● **Directions**:
A bare number is all that is needed: how many lines below contain the string "agent"?

● **Stored items**:
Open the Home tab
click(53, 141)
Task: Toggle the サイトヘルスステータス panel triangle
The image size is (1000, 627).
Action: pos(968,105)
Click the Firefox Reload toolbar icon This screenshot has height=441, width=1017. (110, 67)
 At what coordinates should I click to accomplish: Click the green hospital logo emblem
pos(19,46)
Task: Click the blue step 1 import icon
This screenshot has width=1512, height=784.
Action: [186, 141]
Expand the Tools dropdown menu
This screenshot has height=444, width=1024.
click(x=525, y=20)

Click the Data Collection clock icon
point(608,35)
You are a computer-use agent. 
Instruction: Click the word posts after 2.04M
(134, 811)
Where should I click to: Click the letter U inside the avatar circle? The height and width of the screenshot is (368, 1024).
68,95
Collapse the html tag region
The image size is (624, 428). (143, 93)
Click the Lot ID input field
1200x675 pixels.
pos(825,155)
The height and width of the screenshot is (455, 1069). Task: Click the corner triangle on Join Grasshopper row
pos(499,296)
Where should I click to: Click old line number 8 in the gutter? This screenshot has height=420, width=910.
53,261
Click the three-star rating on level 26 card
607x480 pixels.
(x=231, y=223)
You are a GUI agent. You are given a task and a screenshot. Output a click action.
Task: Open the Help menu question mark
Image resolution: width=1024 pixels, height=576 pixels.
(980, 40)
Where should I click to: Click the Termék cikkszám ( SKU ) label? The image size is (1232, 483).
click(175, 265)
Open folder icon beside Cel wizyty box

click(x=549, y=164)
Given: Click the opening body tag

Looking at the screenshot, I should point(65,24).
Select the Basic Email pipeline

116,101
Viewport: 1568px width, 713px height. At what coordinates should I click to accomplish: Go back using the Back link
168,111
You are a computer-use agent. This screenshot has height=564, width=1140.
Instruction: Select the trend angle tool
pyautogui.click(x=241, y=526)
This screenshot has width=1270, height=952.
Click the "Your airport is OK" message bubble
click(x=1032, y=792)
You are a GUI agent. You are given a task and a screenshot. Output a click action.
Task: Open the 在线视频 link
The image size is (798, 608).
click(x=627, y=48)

● **Task result**:
4